The term router sled brings to mind the router cut infant snow sleds I made when our kids were small. I built half dozen or more of these and gave to all my sisters for their infant to 3 year old kids.

The sled consisted of two side panels , a front, a back, and a bottom, all cut from 3/4 melamine board. I band sawed out a template for the side panels, shaped sort of like a santa claus sled. I sanded smooth all the curves on my home made oscillating spindle sander, then used it with a router and ball bearing flush cutting bit to cut out 12 each side panels. I used the router with a slotting cutter to cut a slot for a 3/4 wide plastic "T" mould edge band, which I installed to create a very smooth and slippery runner and finished edges for all the exposed edges.

The bottom and ends were cut on the table saw and the whole thing was just screwed together. I drilled some holes in the front end for a rope to pull the sled with. The thing worked great and people saved them and handed them down through several generations.
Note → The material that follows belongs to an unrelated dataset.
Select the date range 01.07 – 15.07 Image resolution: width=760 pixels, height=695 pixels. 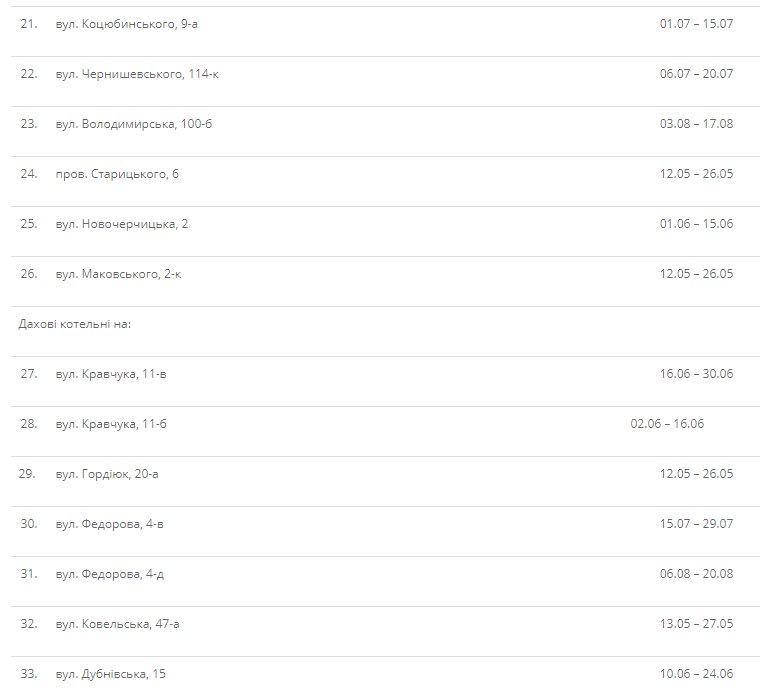tap(696, 24)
I no longer have the plans so you'll have to use your imagination for the shape of the side panels, or if someone really needs one I can try to recreate plans.

The overall length of the side panels was about 3 to 3-1/2 feet long. The bottom panel was about 14 inches wide by 20 inches long, with the ends cut at an angle to create a sloping foot rest and back rest when the front and back panels were screwed on. The height of the side panels was about 12 inches in the back portion and about 8 inches in front. The sloping back rest was about 14 wide by 11 inches and the sloping foot rest was about 14 by 6 with all edges cut square and screwed to the bottom panel and extending down to or just past the bottom surface of the bottom panel. Leaving 3 to 4 inches clearance under the bottom, the basket shaped assembly was screwed in between the side panels. A few coats of varnish or paint applied to the raw particle board edges before "T" mould installation helps keep out moisture.

I'm just guessing at the dimensions, so you should verify that a small child bundled up in snow suit and perhaps wrapped in a blanket will fit comfortably in the cockpit with no danger of falling out. 

This sled is quite heavy which makes it stable and the plastic runners make it so easy to pull in the snow that you'll never notice the weight. Hook a dog up to it if you have one.

Art Schmitt


----------



## Samandothers (Jan 24, 2019)

*too many letters!*



harrysin said:


> I'm not sure what you mean by "on the road". Please explain and I shall do my best to help you.


I meant to say 'on the rod'. I was interested in your pdf on the rod you made. Fortunately you posted it soon after my spelling issue, or the inappropriate application of spell check.

Thanks!


----------